TEXTE FOURNI

────────

Par-delà la tolérance

 

On aura compris que, face à ces enjeux croisés des convictions personnelles et du vivre ensemble, la tolérance, même dans son acception la plus large, ne saurait suffire. Quelles que soient mes convictions, si celles-ci ne m’obligent pas à respecter le code de la route, ou bien je suis verbalisé, ou bien j’entrave la circulation, ou bien je provoque des accidents, ou encore le tout à la fois. Toutes les convictions empruntent le réseau routier, et on ne voit pas chacune d’elle se replier sur une portion du territoire ou imposer son comportement routier à toute la population.

 

Mais alors, quelle vertu faut-il que nous cultivions, et que nous transmettions dans nos familles mais aussi dans nos écoles, notamment dans les cours de philosophie et de religion, pour que ce vivre ensemble satisfaisant pour toutes et tous puisse advenir ? Ne s’agirait-il pas de « vivre en intelligence » les uns avec les autres ?

 

« Vivre en intelligence » suppose quoi ?

 

« Vivre en intelligence » avec autrui suppose que l’on se connaisse et que l’on s’apprécie suffisamment pour partager ce qui, dans nos perceptions réciproques des finalités de nos vies individuelles et de notre vivre ensemble, sont des objectifs communs, mais aussi ce qui serait inacceptable pour les options fondamentales des uns et des autres.

 

Le point d’achoppement le plus évident dans nos sociétés européennes, et donc le point à clarifier avant toute autre démarche, c’est le caractère privé, c’est-à-dire personnel, de toute option de « foi » évoqué plus avant, c’est-à-dire de toute conception quant au sens de l’existence. Dire ce caractère personnel, ce n’est pas le renvoyer dans la sphère des communautés, qu’elles soient religieuses ou philosophiques, pas même dans la sphère familiale ou scolaire, c’est reconnaître le droit inaliénable de chaque être humain à sa propre « foi », à sa propre perception du sens de l’existence.

 

C’est dire en conséquence que si la transmission de ces « fois » par la connaissance de leur contenu appartient d’abord aux parents, à la famille et aux enseignements philosophiques et religieux de chaque communauté de « foi », la capacité de connaître, de comprendre la « foi » des autres afin de pouvoir « vivre en intelligence » avec eux, relève bien de la mission de l’enseignement.

 

Cela implique évidemment un accord premier essentiel sans lequel aucun désaccord ne saurait mériter le respect d’autrui : si la transmission est certes une invitation à suivre un chemin et à s’y conformer tant que faire se peut, elle ne peut être une obligation imposée à qui que ce soit, ni au sein, ni en dehors de cette communauté de « foi ». Sans liberté de penser, de se penser et de se vivre en conséquence pour chacune et chacun, « vivre en intelligence » ne saurait être accessible. C’est le fondement même de la Déclaration Universelle des Droits de l’Homme et cette base est, philosophiquement et politiquement, et donc « citoyennement », la première à apprendre et à approfondir, en soi, et transversalement dans toutes les matières enseignées.

────────

DONNÉES ENREGISTRÉES
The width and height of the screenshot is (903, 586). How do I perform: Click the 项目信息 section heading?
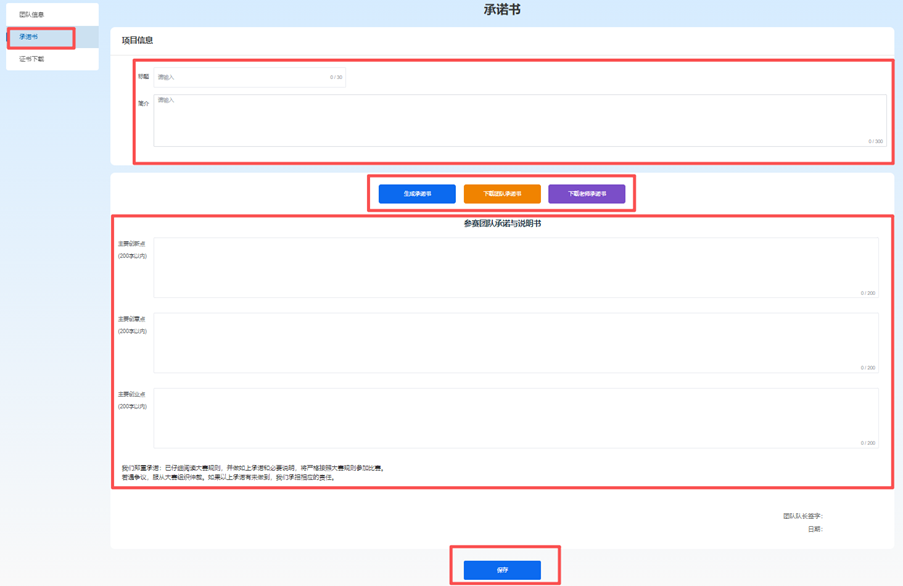click(138, 41)
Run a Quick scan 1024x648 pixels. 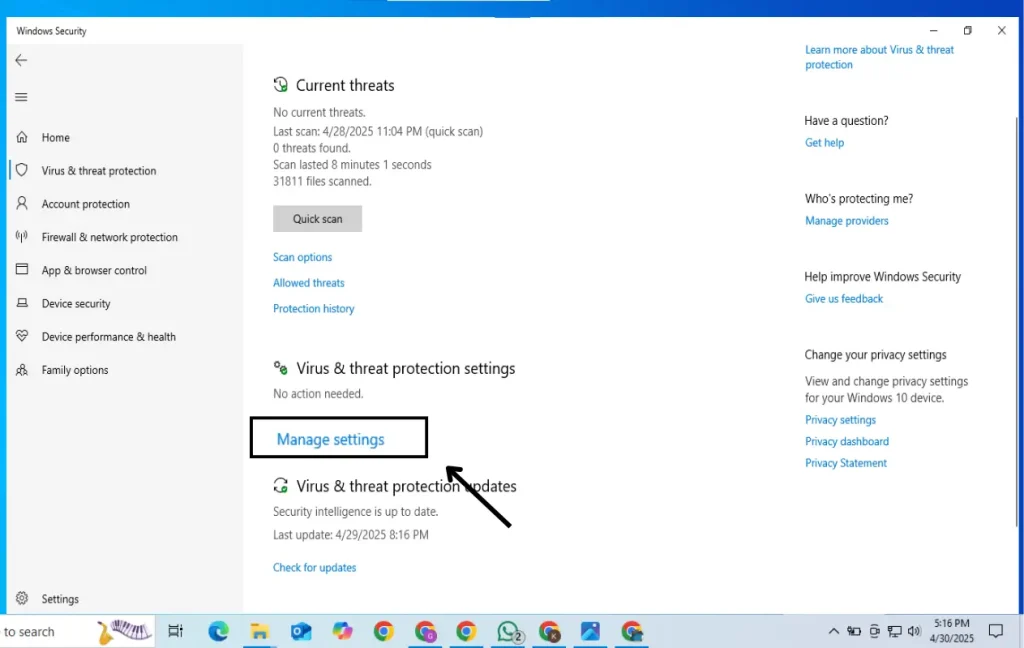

────────

ÉNONCÉ 1
Reprenez le passage du texte fourni commençant par « On aura compris » et se poursuivant jusqu'à « toute la population. », en substituant « règlement de la circulation » à « code de la route ».
ÉNONCÉ 2
Résumez le texte fourni en trois phrases.

RÉPONSE COMPLÈTE 1
On aura compris que, face à ces enjeux croisés des convictions personnelles et du vivre ensemble, la tolérance, même dans son acception la plus large, ne saurait suffire. Quelles que soient mes convictions, si celles-ci ne m’obligent pas à respecter le règlement de la circulation, ou bien je suis verbalisé, ou bien j’entrave la circulation, ou bien je provoque des accidents, ou encore le tout à la fois. Toutes les convictions empruntent le réseau routier, et on ne voit pas chacune d’elle se replier sur une portion du territoire ou imposer son comportement routier à toute la population.

RÉPONSE COMPLÈTE 2
Face aux enjeux croisés des convictions personnelles et du vivre ensemble, la tolérance, même dans son acception la plus large, ne saurait suffire, et il s'agirait plutôt de « vivre en intelligence » les uns avec les autres. Cela suppose de se connaître et de s'apprécier suffisamment pour partager les objectifs communs, mais aussi ce qui serait inacceptable pour les options fondamentales de chacun, en reconnaissant le droit inaliénable de chaque être humain à sa propre « foi ». Si la transmission des « fois » appartient d'abord aux parents, à la famille et aux communautés, la capacité de comprendre la « foi » des autres relève de la mission de l'enseignement, et cette transmission ne peut être une obligation imposée à quiconque, car sans liberté de penser, fondement de la Déclaration Universelle des Droits de l'Homme, « vivre en intelligence » ne saurait être accessible.